DATA RECORDS
=-=-=
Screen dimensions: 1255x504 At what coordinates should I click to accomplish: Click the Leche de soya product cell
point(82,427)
=-=-=
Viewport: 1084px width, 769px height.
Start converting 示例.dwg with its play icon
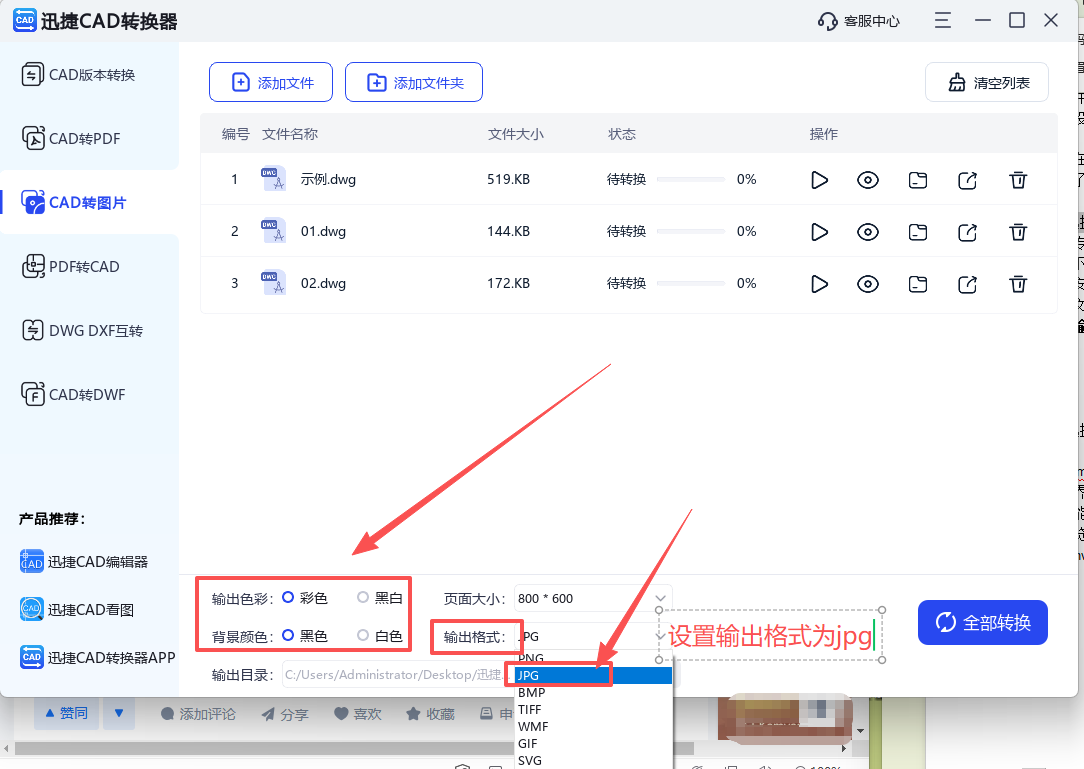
=-=-=
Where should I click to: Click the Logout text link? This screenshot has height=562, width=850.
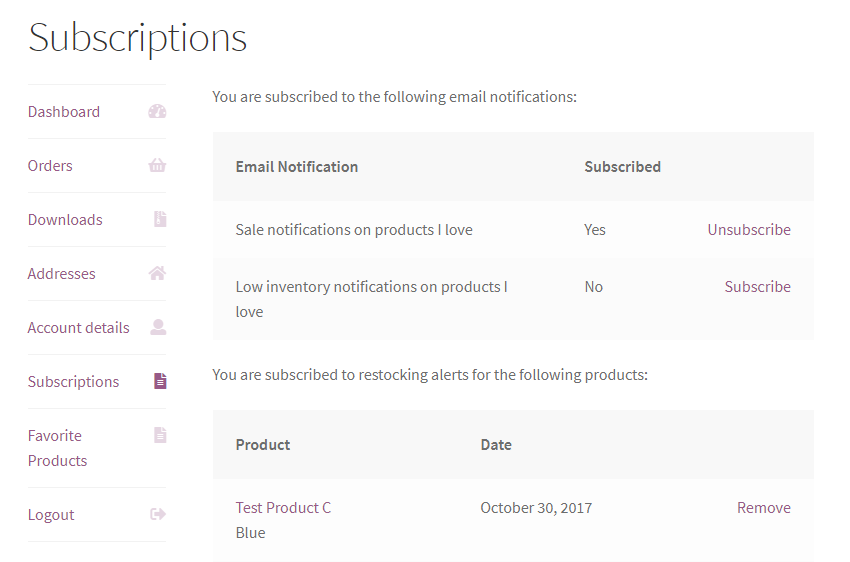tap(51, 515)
=-=-=
Rewrite the material from the line that has "Screen dimensions: 1255x504" through the line that has "point(82,427)", keeping the request, and shift every coordinate in the answer by 124.

WORKED ANSWER
Screen dimensions: 1255x504 At what coordinates should I click to accomplish: Click the Leche de soya product cell
point(206,551)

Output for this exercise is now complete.